Tempura Eggs seem more reminiscent of something a ramen place might introduce as a special topping, as a twist on the usual soy sauce egg perhaps, but here it is a wonderful starter. They were perfectly cooked with a crispy crust and still-runny yolks. It’s a simple enough combination, the tempura batter and an egg, but it’s a great pairing.

The Homemade Braised Bacon is house cured, cut very thick, and served with a house-made ketchup. Expertly cooked and finished with a nice crisp on the surfaces and perfectly activated fatty parts.

The Vietnamese coffee and mimosas were also excellent.

Entrées: Kabocha Squash, Green Eggs

The eponymous kabocha is just a single component of the beautifully smooth bisque served with shrimp and chicken egg rolls. For an avid soup lover like my mom, this dish was a perfect breakfast. And who doesn’t like egg rolls?

One could call the Green Eggs a more conventional breakfast dish, but Break of Dawn elevates this dish to a level far beyond any regular ham and eggs. The ham is house-cured, and the green comes from the Thai Basil pesto, which I surprisingly enjoyed as part of the dish. Poached eggs and steamed-then-fried potatoes round out the plate wonderfully.

Deserts: Cinnamon Bun, French Toast Crème Brûlée

I love cinnamon buns. I don’t eat enough of them. Nicely presented with a coffee and almond glaze lending nice nutty notes and aromatics from the coffee with whipped cream melting on top.

I love french toast too. I eat it even less than cinnamon buns though. This french toast is solidly in desert territory, though, with Mexican chocolate sauce lining the bottom of the plate and soy caramel. Of course the french toast itself was great, with the requisite crust and moist middle and all that.

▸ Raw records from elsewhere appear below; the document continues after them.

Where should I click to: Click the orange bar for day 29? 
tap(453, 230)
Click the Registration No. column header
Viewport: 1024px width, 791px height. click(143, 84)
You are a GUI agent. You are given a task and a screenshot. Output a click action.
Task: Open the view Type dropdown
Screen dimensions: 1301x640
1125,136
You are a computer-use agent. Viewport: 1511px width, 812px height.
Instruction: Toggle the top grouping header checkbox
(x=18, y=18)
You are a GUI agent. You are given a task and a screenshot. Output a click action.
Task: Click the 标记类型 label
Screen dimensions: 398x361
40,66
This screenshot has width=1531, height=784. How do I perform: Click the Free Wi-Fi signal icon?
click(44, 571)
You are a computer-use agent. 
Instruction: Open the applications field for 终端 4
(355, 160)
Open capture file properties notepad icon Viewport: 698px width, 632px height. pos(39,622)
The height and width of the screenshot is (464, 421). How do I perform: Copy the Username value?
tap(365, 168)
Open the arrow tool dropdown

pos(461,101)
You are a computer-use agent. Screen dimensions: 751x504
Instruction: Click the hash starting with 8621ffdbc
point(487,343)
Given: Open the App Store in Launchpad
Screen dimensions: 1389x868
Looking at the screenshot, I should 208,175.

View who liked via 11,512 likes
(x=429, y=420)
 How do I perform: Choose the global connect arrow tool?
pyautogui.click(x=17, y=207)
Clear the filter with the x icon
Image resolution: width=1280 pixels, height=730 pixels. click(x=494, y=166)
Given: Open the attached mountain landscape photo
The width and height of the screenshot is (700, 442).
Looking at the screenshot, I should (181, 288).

Overall, I loved every presentation, as well as the food itself, of course. So often one sees presentations that are overwrought or trying too hard, but Break of Dawn’s plates are neither of those.

Break of Dawn: Kangaroo Sausage

After quite a long time of hearing about Break of Dawn and having friends highly recommend it to us, we finally tried it! We loved it, of course.

Now I’m always the first to come to Orange County’s defense when someone starts calling it a “culinary wasteland” or “land of chain restaurants” (those are both actual insults I’ve heard), but even I was surprised that a restaurant of this caliber is nestled in the quiet, slightly rundown Laguna Hills Mall. We met friends for a birthday brunch, and as soon as we sat down, we were off. The attentive waiters immediately took orders for starters and drinks (see Break of Dawn Part II).

Interestingly, this was one of the few times I had difficulty deciding what to get. Everything sounded, and looked, as I could see on surrounding tables, great. But a closer reading of the menu turned up a surprise. Beef tongue!

The name of the dish may not shed much light on its actual form, but I sprung at the not-so-common chance to eat one of my favorite meats in a non-Mexican setting. I didn’t know what to expect, but I was very pleased with what was set before me: a stew! Yes, a stew for breakfast. I can honestly say I had never thought of that, and I have had some unique things to break my fast. I’m probably more surprised than I should be, to which I can only say “I am as god made me.”

Upon eating, I was even more surprised to find flavor the likes of which I hardly ever find outside of my house and my mom’s cooking. The dish obviously had much thought put into its construction and preparation. Everything had its place. The beans, the two proteins, the romano cheese, and even the egg all played in the orchestra that was playing the symphony of flavors in this dish, conducted by Chef Dee Nguyen.

Cajun baked beans, beef tongue, fava, bourbon, romano.

Cajun baked beans, beef tongue, fava, bourbon, romano. The crust (I use that term with love) of rustic bread was a nice touch too.